⟨
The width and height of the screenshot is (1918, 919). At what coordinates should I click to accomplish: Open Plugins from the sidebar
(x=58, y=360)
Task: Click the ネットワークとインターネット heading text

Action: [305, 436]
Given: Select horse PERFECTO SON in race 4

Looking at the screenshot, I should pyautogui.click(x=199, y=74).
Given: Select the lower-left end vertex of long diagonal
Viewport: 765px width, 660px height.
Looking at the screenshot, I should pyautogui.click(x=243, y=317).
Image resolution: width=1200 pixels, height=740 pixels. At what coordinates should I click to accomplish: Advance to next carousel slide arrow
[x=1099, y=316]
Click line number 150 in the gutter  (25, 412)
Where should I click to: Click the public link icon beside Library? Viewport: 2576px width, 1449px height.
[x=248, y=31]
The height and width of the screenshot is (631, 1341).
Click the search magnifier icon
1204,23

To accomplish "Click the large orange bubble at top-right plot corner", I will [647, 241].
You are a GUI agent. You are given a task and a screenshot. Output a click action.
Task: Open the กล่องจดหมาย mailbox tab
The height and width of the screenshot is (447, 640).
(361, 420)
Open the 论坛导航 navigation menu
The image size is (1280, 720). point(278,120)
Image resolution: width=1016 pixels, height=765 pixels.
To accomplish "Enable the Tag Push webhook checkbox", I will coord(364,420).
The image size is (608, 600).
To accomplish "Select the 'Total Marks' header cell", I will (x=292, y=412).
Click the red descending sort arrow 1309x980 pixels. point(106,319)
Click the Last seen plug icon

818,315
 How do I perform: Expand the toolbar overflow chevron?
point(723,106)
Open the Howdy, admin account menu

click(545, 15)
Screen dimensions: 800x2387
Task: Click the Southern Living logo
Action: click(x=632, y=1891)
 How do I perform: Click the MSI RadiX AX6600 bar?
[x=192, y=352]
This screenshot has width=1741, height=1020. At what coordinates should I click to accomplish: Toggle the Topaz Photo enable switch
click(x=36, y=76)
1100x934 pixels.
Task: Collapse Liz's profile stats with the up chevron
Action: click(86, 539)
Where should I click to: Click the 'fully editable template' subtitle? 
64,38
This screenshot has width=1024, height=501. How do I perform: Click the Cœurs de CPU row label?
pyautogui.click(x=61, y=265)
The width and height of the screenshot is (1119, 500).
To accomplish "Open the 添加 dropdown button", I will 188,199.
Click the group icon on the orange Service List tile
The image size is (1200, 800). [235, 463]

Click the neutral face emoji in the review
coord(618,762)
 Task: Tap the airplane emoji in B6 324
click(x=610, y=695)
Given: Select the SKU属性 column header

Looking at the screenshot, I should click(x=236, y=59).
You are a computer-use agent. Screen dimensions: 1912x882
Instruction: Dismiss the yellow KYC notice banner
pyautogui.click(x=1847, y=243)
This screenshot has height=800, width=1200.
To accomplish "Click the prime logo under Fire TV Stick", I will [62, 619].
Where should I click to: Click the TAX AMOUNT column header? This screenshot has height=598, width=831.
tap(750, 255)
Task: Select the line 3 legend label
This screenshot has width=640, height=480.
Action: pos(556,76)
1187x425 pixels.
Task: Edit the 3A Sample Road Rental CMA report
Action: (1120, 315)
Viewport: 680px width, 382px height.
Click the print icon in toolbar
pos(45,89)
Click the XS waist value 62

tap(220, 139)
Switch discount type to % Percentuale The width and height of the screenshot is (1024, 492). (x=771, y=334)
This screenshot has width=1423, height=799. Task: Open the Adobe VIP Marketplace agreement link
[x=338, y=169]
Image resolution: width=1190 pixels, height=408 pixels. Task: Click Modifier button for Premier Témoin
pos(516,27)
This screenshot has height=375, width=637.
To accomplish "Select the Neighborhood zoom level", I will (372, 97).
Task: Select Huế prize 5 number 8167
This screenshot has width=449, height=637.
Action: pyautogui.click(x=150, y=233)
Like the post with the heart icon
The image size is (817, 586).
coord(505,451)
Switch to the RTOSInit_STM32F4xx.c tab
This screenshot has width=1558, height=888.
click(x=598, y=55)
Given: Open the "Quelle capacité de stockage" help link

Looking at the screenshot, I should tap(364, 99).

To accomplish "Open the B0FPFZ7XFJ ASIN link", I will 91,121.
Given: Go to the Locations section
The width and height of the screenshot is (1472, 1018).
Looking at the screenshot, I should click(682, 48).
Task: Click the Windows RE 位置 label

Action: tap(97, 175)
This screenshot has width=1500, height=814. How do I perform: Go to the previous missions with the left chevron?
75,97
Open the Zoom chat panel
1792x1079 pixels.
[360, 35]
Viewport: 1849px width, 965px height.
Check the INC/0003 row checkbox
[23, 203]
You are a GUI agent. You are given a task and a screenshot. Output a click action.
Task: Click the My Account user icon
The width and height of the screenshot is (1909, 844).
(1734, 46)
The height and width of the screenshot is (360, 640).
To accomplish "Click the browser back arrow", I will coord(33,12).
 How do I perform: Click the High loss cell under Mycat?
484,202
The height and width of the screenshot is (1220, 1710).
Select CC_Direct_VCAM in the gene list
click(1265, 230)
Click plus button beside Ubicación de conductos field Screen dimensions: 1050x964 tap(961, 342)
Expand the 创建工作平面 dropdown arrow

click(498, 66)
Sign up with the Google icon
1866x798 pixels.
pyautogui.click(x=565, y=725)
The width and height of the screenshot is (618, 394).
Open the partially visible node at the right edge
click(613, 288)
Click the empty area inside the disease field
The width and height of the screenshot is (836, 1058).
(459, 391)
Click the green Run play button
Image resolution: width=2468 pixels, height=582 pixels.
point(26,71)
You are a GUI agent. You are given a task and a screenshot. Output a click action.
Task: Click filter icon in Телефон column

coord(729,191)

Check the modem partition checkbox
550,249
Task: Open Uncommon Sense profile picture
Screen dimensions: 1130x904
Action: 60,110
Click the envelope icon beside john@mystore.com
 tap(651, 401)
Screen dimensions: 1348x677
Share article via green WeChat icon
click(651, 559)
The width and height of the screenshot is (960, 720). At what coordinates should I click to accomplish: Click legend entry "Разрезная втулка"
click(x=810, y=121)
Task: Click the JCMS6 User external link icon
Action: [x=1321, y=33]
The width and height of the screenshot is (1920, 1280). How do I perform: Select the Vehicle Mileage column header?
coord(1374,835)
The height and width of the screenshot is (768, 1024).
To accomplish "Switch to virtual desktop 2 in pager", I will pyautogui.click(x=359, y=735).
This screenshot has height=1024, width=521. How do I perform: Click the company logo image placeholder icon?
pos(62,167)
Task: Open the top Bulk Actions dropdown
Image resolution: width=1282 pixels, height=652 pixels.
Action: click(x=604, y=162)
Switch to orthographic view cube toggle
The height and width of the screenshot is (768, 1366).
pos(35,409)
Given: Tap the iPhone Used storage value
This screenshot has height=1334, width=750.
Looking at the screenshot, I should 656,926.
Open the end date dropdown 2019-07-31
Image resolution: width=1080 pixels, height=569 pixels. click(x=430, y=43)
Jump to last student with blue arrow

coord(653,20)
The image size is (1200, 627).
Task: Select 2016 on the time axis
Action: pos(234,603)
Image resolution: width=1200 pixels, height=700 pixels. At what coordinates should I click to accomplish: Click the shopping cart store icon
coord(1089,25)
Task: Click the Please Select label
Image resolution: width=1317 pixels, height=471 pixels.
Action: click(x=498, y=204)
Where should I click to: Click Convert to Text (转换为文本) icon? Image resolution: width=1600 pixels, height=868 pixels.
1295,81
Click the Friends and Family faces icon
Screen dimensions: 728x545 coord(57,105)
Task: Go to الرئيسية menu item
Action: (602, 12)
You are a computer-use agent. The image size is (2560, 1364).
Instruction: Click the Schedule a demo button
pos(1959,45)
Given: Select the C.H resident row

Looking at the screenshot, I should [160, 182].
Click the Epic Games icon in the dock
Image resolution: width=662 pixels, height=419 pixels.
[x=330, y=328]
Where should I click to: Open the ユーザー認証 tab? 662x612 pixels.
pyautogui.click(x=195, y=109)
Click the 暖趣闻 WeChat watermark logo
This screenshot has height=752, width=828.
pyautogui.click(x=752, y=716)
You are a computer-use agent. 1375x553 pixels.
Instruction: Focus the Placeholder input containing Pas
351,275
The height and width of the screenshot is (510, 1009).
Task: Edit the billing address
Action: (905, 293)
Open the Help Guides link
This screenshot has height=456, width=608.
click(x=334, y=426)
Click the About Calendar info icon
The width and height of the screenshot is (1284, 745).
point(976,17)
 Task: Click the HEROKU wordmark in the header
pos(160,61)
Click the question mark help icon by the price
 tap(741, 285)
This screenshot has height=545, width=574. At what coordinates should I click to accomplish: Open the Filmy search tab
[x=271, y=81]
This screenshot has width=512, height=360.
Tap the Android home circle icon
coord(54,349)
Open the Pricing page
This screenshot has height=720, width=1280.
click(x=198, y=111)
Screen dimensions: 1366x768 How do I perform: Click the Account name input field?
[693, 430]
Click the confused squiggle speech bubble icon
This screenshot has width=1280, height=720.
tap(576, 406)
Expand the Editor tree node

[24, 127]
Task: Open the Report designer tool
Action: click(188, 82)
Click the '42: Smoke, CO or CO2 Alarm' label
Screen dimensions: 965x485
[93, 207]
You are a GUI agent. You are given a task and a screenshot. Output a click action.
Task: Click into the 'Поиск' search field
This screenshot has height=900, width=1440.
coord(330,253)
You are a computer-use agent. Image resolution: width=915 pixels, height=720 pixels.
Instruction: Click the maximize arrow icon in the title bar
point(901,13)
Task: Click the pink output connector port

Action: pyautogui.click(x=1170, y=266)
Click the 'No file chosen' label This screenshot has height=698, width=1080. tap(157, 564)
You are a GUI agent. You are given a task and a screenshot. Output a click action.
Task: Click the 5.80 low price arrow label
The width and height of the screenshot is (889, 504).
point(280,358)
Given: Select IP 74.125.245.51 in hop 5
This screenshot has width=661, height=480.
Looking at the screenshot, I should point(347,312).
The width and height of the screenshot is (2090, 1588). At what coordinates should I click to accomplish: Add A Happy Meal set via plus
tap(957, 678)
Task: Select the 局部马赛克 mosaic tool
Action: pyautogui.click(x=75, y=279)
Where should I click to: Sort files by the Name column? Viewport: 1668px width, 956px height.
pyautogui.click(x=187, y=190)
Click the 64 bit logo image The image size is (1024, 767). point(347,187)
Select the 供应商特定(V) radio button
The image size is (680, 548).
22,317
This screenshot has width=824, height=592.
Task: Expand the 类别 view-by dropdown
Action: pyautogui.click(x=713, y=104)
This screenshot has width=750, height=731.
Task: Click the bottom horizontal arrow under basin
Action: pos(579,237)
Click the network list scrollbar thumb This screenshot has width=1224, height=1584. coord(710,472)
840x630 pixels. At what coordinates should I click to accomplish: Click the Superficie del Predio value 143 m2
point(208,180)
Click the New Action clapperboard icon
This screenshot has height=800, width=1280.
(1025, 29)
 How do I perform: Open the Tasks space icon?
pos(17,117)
⟩
→ Assignment
Word for word, restate the lines running from the one containing "Click the network" through the final line of the records above, and nothing besides.

→ Task solution
Click the network list scrollbar thumb This screenshot has width=1224, height=1584. coord(710,472)
840x630 pixels. At what coordinates should I click to accomplish: Click the Superficie del Predio value 143 m2
point(208,180)
Click the New Action clapperboard icon
This screenshot has height=800, width=1280.
(1025, 29)
 How do I perform: Open the Tasks space icon?
pos(17,117)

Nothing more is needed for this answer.